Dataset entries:
= Beginning of Section =
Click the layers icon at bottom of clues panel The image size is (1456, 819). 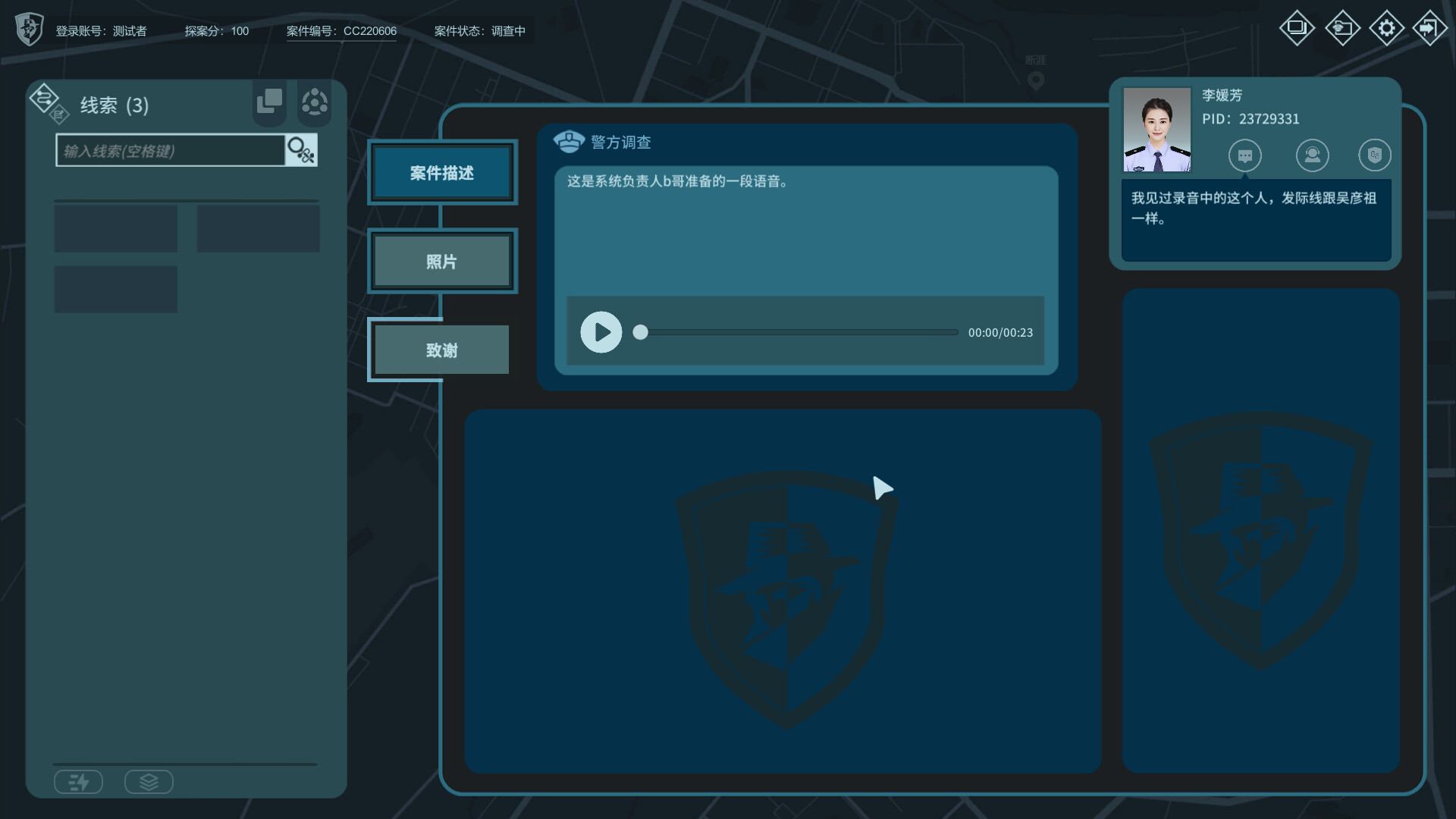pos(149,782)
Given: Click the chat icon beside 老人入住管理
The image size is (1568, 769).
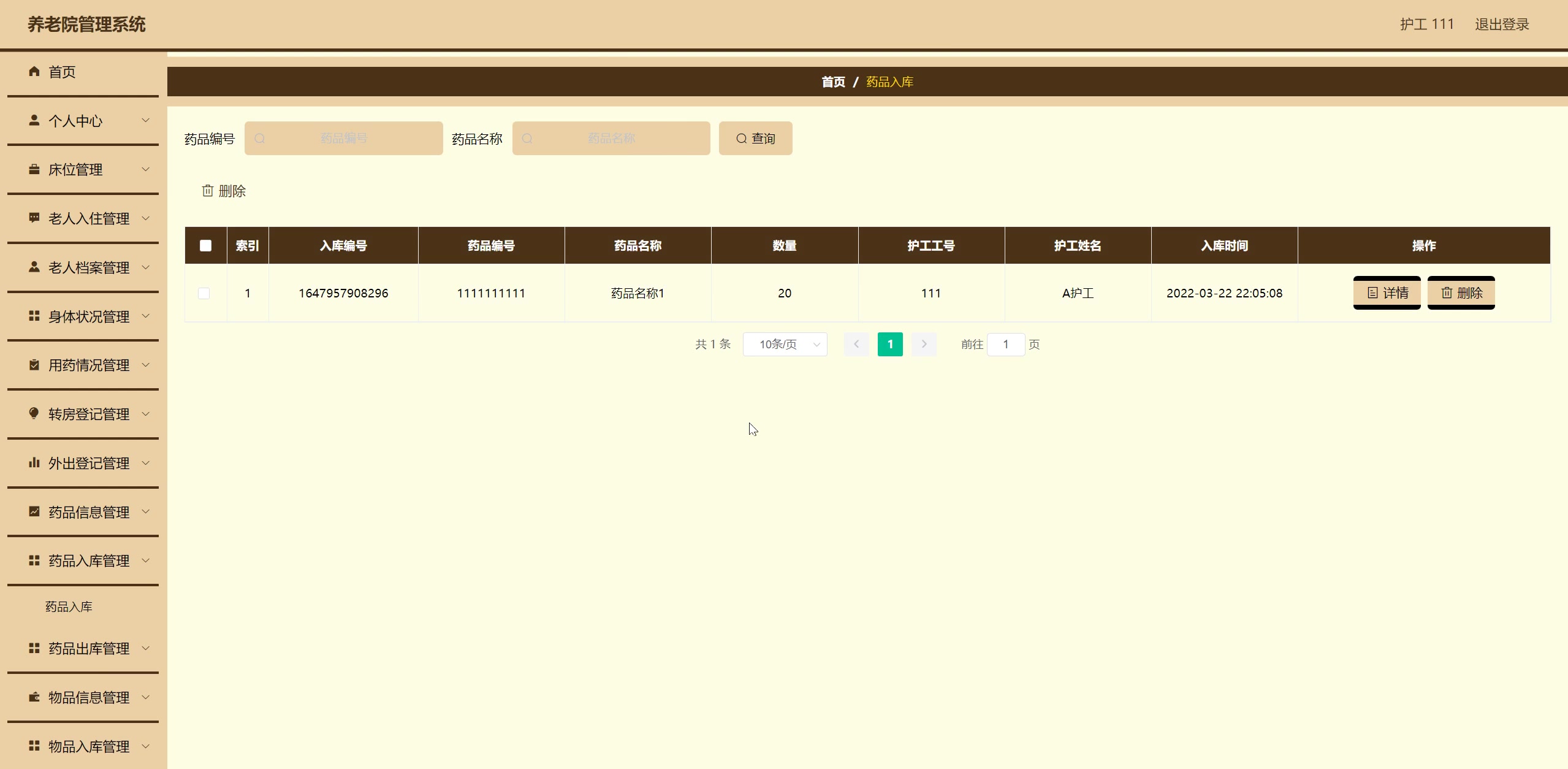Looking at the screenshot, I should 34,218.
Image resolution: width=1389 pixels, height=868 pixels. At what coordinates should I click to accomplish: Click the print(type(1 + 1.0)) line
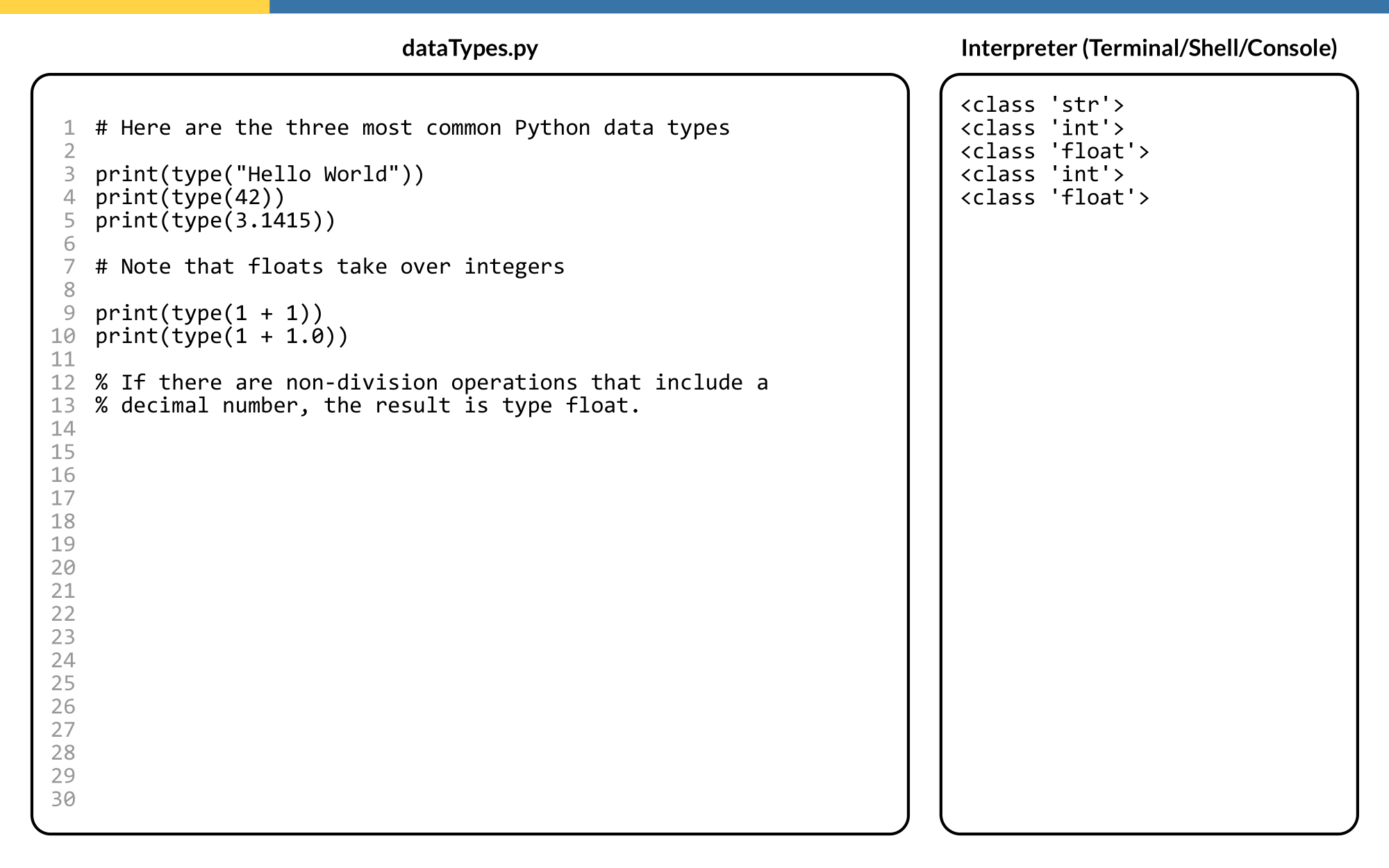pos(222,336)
= End of Section =
_About this exercise_. The copy must begin at the line containing "The image size is (1568, 769)." and end at the last line of the data above, with every line retyped exactly and no pictures included.

_Task answer_.
The image size is (1568, 769).
Looking at the screenshot, I should 34,218.
Image resolution: width=1389 pixels, height=868 pixels. At what coordinates should I click to accomplish: Click the print(type(1 + 1.0)) line
pos(222,336)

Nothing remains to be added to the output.